The drawings Schneider refers to are, in the modern world, whimsical illustrations of animals which scientists had made only from memory or from the recollections of other individuals who had seen such animals before. As a result, the illustrations frequently turned out inaccurate, lending a fairytale like quality to the art pieces because of their slight displacement from reality. Schneider’s exhibition parallels this theme with subjective memory being an amalgamation of our own interpretation and reality.
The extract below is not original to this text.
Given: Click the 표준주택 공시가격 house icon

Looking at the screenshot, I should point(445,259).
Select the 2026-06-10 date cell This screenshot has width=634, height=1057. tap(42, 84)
“In the 16th century when these drawings were made, photography didn't exist yet,” Schneider explained. “So you didn't actually know what the natural world looked like. These artists would draw scientific illustrations of these images, but because they were drawing off of their own memory, they would draw completely incorrect images. So, in essence, they were searching for an objective truth, but creating a fiction at the same time.”
Photo by Emily Broad
“And that’s how I think we interact with our own memories and experiences, really,” she continued. “We go searching for this subjective objective truth but end up creating fictions of ourselves instead, especially when it comes to our inherited memories.” Through the drawings, Schneider reflects on the idea of inherited memories. She coins the phrase “Memories once removed” to describe memories which are inherited by an individual either because they were too young to remember or these memories were from a distant past.
The collage nature of the artworks featured within the exhibition echoes this idea patchwork nature of memory; that our memories are not entirely our own and unchanging, but constantly evolving with time and interpretation.
The exhibition will be in The Project Space Sept 24 to Oct. 7.